Titles of Jesus in I and II Peter
(Christ, Lord, Savior, Son, and God)
Each of the titles applied to Jesus in I and II Peter has a rich meaning and conveys an important understanding of His status and His character.
No less than 15 times in I and II Peter is Jesus called Christ or the combination of Jesus Christ is found no fewer than in 609 verses of the New Testament.
When Jesus was on earth he seemed to shrink away from being called Christ or the Messiah which have the same meaning. This was partially because of the misunderstanding as to the role of the Messiah. They mistakenly believed the kingdom that the Messiah was to set up would be an earthly kingdom and that he would free them from oppressive Roman rule.
Instead his purpose was to free sinners from the oppression of sin and death, and to set up his heavenly kingdom in the hearts of all mankind that would accept him as their personal Saviour, their Messiah, the Christ.
Used less frequently is the word Lord. Within the wider New Testament the word lord can have a purely secular meaning. It is how you would address a social superior such as king or landowner. It can also be used as a term of respect for another that might be of the same or higher social class.
But it is also a term used to describe Lord God or “the Lord our God.” But Peter uses it in different ways within his two letters as he uses it to describe secular relationship that requires one to acknowledge our respect for others. But he also builds off this concept, by calling God the Father Lord. As we would treat our fellow mankind with respect, we must also treat our heavenly Father with similar if not greater respect.
Peter also uses the word Saviour which in Hebrew denotes one who rescues, usually people from captivity. God himself uses this term for himself in Psalm 106:21 and Isaiah 43:3. Within the context of the New Testament, Jesus is the one who will save the world from sin. Peter goes to great lengths to inform his readers that it is Christ, Jesus, the very one that he followed that is the Saviour of this world, who came, suffered, died, and was resurrected that we can experience the mercy of God and the hope of life eternal.
Peter also uses the term God and in similar fashion to other New Testament writers, uses the term Father, and Son to refer to God the Father and God the Son. Jesus is described as the loved Son and some of the power he possess comes from the special relationship that he has with God the Father.

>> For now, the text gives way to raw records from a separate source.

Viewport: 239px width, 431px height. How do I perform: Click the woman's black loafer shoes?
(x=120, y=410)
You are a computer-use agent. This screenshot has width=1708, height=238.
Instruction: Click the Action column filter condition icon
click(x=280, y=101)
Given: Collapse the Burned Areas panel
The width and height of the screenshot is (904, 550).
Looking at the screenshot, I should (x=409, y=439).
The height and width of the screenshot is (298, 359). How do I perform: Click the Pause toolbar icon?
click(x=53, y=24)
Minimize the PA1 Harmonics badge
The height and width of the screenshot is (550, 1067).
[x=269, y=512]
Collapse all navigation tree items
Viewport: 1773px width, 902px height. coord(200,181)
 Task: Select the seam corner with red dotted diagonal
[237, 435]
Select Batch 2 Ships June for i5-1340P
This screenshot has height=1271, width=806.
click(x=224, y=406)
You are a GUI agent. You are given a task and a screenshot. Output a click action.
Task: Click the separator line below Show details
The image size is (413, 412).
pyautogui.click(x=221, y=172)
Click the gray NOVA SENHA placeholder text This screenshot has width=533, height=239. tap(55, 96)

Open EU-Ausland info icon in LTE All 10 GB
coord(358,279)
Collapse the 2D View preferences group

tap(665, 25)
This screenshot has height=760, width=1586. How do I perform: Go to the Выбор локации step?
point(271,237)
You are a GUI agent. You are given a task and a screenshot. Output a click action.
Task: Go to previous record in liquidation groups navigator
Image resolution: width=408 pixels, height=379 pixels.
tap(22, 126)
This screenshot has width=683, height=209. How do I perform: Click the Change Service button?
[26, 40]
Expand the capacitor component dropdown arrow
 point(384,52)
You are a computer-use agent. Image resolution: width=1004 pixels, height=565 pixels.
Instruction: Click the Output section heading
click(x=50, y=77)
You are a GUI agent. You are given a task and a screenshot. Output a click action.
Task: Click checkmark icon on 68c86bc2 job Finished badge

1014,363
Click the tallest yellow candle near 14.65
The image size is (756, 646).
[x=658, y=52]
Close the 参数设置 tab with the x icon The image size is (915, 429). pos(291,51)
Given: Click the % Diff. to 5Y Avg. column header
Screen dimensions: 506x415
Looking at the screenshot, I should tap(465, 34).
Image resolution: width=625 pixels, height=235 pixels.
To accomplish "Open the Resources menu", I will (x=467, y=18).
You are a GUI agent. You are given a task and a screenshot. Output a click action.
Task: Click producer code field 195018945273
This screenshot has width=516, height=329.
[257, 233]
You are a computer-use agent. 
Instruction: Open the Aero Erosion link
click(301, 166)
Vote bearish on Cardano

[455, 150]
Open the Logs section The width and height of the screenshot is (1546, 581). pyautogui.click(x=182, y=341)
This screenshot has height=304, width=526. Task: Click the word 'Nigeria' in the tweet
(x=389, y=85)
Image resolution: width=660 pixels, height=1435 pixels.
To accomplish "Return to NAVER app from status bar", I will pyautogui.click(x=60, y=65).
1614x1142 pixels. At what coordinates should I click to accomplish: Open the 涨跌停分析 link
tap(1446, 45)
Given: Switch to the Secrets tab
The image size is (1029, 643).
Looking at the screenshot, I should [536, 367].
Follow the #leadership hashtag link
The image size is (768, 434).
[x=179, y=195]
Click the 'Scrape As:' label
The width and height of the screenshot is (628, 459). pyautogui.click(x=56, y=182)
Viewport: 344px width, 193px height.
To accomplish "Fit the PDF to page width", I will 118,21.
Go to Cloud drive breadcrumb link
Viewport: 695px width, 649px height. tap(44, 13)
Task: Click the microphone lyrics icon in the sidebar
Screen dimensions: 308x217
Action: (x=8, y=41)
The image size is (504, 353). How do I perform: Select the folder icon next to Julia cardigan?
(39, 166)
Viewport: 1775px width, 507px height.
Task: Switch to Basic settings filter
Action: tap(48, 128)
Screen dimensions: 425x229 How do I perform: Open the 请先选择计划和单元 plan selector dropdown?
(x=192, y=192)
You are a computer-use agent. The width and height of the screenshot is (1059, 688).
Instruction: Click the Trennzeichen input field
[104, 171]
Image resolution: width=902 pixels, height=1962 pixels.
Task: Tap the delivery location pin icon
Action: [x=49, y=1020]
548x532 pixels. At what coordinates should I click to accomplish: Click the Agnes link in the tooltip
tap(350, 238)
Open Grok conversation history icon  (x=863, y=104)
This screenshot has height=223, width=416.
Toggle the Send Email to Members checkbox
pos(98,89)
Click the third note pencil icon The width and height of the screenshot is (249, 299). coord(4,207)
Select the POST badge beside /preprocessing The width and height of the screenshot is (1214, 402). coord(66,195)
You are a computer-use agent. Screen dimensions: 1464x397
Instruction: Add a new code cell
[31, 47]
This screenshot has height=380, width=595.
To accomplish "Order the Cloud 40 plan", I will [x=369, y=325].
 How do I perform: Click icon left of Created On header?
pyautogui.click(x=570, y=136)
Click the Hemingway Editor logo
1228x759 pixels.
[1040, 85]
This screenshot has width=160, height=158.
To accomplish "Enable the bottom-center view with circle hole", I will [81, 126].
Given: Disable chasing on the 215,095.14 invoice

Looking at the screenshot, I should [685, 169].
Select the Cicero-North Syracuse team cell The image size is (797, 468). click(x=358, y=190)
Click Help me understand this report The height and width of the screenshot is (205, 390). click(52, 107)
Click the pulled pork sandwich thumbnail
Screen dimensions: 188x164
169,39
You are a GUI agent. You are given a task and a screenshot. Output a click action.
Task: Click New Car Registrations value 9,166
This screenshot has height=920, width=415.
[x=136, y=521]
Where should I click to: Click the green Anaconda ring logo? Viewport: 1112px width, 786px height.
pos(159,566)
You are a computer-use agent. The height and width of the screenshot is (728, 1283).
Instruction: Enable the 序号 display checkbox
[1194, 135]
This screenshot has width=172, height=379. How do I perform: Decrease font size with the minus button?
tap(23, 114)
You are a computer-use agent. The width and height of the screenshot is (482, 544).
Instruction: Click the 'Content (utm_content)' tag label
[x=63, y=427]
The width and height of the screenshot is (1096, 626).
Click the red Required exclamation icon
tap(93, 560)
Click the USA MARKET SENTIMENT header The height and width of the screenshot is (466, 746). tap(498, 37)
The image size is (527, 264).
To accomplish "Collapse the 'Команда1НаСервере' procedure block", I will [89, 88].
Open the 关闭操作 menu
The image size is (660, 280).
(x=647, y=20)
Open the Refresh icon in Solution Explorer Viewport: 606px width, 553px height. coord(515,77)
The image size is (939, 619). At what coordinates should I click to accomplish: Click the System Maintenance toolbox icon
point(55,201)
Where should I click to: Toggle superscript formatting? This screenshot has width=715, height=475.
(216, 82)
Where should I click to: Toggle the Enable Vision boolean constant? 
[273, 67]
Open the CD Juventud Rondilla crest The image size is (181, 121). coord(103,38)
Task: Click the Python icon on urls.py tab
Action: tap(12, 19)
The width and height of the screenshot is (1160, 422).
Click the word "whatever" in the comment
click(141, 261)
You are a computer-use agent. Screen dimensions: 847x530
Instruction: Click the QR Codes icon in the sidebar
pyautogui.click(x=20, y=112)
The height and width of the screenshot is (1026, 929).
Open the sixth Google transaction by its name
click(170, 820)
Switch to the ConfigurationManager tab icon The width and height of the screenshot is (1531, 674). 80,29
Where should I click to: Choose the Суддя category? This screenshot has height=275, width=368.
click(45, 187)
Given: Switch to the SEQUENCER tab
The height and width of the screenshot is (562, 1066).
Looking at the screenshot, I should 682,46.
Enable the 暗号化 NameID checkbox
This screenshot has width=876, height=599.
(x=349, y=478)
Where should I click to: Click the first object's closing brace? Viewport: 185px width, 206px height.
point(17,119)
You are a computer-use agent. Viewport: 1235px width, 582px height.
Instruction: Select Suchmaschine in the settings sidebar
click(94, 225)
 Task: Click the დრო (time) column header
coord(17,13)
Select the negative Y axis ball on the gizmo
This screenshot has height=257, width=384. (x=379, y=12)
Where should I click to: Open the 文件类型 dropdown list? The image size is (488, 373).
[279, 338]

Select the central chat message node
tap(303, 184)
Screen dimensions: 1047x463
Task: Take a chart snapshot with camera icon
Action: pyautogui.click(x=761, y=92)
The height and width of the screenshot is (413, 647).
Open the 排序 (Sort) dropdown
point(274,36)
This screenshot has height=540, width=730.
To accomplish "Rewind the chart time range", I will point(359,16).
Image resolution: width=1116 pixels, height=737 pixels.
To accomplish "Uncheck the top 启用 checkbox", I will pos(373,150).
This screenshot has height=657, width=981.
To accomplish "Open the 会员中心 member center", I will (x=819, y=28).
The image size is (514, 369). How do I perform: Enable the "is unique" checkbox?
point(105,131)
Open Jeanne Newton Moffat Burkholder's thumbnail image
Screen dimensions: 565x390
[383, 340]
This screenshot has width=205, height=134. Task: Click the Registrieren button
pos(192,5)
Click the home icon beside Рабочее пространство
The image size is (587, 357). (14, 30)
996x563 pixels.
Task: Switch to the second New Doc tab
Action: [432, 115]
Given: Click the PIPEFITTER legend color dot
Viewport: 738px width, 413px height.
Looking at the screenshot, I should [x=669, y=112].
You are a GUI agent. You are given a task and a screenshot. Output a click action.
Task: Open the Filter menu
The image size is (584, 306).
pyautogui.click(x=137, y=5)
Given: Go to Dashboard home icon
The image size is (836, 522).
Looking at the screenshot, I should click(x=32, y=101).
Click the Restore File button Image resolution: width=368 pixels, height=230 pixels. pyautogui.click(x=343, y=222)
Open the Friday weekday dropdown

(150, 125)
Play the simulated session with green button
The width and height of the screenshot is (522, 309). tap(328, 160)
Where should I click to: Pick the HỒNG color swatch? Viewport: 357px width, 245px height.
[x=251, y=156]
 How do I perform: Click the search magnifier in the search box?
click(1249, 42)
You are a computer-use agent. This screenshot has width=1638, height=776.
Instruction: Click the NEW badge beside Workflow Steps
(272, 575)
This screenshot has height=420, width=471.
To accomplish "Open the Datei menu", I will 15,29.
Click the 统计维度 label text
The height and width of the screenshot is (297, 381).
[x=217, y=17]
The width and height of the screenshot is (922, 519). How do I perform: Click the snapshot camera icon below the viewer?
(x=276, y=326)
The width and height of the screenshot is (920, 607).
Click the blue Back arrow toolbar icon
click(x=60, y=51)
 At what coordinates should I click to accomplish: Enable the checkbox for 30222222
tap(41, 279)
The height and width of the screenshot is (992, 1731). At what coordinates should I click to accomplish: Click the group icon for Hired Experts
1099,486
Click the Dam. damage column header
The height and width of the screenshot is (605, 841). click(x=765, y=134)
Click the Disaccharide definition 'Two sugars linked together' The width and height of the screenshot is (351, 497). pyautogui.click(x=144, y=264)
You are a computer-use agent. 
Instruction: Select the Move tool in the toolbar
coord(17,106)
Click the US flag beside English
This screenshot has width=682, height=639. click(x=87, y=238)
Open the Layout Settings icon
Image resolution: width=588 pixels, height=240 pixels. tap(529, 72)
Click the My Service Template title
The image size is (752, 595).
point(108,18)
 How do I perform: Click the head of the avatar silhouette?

As the early Christians struggled to understand this concept of God, they began to realize that they were three distinct and unique persons. The Father, The Son, and The Holy Spirit and indeed, this is the way they are portrayed throughout the entire New Testament. Yet Jesus is unique in that He is fully Devine and yet Fully human. Something we are unable to fully comprehend. For us to be saved from our sins, he must be one like us, to suffer and be tempted as we are so he can fully understand what we go through, so that before the unfallen universe, He can by His righteousness stand in our place as our advocate. Where they lack, I make up for them. Where they are weak, I am strong.
In truth, the plan of salvation would not be complete without all three of persons of the God head working in unity for the salvation of mankind. God the Father, willing to give of his only son. God the Son, willing to give of himself. God the Holy Spirit pointing us to Christ and giving us an understanding of scripture. Christ pointing to the Father as the only true authority and God the Father giving all authority in heaven and earth to Jesus Christ, who is one like us, but is one like the Father having lived as we have yet known no sin.
May we lay self aside, asking that the character of God as shown to us by His Son, be reproduced in our lives.